Going forward, if the loose ends are ironed out (I'm mixing metaphors for comical effect) and missing packages added, I think that Sage installation, use, and development can be fully supported on top of conda-forge. This takes engagement and work; and this could certainly be done faster if a decision to abandon the Sage distribution on a specific release / date is made, because then substantial resources are freed. A time frame of a year or two could be realistic.

(I am also working on another deployment path using Python wheels, but this is much more work than just fixing the remaining conda-forge problems.)


2. Control of dependencies and the "many upstreams - many downstreams" problem.

For Sage developers, the Sage distribution is a way to have direct control over all dependencies -- that's the Sage distribution's role as a "reference distribution". 

(This role has been weakened since we introduced the spkg-configure mechanism of working with system packages, of course.

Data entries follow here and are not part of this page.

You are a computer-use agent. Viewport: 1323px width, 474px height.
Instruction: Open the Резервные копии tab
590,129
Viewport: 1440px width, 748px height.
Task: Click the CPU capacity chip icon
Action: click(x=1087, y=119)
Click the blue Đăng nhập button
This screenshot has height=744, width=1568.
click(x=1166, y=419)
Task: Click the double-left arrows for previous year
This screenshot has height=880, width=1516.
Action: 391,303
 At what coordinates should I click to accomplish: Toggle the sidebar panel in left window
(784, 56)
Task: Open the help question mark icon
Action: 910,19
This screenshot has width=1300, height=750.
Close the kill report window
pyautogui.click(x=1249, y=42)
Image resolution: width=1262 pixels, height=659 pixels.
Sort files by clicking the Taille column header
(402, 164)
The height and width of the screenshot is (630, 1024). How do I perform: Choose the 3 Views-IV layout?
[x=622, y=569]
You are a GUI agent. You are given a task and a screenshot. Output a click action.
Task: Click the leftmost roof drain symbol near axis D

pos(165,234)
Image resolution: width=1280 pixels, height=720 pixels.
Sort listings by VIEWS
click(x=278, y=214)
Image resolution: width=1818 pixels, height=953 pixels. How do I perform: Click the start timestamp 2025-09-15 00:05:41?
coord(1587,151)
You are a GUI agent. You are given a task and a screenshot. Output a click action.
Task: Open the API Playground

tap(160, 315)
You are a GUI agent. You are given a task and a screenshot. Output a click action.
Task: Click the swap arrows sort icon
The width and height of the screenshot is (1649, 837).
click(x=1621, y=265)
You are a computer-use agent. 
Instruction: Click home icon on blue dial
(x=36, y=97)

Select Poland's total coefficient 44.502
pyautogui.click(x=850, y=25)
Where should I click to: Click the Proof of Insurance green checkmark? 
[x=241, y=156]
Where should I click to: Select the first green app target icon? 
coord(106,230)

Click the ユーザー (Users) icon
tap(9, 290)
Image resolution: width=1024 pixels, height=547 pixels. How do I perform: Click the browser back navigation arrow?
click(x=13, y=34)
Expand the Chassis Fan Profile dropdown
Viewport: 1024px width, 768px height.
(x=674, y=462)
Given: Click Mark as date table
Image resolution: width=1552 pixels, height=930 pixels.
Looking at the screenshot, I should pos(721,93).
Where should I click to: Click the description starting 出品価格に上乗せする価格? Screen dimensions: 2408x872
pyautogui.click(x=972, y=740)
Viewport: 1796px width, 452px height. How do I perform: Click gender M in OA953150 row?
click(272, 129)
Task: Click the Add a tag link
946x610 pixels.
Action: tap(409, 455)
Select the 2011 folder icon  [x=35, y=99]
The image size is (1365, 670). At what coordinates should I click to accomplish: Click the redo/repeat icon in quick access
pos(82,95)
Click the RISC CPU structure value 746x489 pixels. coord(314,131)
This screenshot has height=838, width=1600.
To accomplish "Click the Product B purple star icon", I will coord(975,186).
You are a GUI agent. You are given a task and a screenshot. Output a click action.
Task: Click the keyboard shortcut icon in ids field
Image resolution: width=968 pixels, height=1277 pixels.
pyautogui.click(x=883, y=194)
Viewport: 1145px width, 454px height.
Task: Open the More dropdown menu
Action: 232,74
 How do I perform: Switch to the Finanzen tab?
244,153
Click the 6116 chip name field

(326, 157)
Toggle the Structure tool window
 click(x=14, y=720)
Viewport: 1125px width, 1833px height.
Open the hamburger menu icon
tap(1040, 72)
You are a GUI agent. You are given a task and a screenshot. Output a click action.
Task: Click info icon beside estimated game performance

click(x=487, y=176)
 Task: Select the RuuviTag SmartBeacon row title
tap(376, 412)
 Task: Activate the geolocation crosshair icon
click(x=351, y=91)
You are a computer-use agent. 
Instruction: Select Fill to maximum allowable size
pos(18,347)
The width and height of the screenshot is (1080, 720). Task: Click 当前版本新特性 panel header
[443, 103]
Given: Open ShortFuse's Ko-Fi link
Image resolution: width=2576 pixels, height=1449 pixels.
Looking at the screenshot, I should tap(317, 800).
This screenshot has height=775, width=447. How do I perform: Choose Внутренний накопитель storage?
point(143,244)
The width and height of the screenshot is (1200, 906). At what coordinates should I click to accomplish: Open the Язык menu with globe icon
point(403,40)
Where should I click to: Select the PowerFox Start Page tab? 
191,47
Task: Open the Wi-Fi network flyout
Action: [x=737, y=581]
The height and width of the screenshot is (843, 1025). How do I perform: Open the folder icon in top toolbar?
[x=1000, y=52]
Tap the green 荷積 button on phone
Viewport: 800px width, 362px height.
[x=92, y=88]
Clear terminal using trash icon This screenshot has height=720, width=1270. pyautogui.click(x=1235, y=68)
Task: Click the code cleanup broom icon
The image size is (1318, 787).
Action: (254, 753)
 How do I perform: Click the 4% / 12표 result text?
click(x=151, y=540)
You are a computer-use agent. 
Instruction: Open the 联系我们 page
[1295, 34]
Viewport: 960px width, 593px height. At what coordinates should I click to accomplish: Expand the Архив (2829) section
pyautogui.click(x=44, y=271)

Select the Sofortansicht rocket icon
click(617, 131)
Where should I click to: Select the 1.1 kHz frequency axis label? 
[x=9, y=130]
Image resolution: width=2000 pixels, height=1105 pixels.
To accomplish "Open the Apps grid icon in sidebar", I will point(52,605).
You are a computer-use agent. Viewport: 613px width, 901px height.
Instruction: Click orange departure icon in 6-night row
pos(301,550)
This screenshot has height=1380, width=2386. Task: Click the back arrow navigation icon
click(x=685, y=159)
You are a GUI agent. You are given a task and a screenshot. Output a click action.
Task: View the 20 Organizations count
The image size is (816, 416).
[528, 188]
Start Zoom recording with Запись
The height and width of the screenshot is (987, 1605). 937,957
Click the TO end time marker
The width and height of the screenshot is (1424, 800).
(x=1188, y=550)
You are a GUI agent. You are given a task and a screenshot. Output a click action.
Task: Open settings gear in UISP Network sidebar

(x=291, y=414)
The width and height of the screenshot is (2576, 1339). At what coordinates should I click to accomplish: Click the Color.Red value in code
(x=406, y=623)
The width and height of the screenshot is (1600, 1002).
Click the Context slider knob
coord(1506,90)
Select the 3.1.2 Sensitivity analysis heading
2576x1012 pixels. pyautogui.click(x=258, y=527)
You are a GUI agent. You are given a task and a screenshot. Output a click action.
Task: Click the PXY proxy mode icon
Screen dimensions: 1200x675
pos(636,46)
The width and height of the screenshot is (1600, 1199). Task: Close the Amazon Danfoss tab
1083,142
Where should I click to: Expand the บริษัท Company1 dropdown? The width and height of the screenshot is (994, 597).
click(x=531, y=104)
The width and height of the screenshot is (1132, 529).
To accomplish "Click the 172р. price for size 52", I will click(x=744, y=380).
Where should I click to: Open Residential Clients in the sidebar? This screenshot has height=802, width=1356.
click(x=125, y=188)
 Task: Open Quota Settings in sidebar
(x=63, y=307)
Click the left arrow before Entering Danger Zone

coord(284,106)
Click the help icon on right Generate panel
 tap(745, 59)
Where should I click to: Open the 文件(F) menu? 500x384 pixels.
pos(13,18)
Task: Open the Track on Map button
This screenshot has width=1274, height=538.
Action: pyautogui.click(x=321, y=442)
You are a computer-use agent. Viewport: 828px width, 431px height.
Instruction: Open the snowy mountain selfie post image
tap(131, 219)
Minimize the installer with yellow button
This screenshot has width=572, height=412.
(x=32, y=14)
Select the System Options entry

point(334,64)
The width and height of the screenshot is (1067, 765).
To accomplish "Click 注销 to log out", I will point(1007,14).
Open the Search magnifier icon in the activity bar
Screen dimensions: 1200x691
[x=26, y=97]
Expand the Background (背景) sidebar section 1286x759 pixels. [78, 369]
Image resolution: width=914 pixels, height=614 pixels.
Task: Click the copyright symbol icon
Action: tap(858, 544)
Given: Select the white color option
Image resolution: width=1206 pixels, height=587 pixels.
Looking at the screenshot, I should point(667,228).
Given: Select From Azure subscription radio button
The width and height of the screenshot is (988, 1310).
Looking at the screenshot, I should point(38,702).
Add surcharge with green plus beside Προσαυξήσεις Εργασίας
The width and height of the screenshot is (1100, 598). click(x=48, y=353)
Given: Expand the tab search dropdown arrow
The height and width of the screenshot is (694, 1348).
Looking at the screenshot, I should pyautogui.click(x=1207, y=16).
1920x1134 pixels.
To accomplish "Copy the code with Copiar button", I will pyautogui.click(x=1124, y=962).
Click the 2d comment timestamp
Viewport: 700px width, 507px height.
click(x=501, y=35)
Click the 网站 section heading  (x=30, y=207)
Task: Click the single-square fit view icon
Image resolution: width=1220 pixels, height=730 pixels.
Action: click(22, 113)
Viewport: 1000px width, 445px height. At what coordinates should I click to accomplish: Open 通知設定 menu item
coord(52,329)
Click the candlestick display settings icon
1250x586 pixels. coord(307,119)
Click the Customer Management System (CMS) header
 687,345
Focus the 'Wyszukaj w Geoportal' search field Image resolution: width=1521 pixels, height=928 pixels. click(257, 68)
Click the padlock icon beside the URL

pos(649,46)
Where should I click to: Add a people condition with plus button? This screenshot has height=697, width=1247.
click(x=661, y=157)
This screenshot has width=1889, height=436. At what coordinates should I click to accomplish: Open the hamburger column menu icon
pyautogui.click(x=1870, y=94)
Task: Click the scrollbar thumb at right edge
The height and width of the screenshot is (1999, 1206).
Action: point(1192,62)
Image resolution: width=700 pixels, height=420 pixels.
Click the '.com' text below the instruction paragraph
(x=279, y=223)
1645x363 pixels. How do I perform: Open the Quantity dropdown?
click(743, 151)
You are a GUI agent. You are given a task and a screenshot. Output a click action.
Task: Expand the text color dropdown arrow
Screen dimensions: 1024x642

This is an activity that does make sense one package at a time, but details such as how strict we are in what we accept from the system matter; see Michael's thoughts in his message.)

But still the following points apply:

a) If a critical bug is discovered, we can patch it and don't have to rely on people and infrastructure "outside the project" to fix things for us. 
Of course, we have been very lucky that packagers for many distributions have been consistently highly engaged with the project; but this is not something that we can take for granted. 

b) And, of course, more Sage developers can become contributors to the packaging communities; but there is the real danger that taking care of both upstream development *and* downstream packaging for the same project can lead to developer burnout. 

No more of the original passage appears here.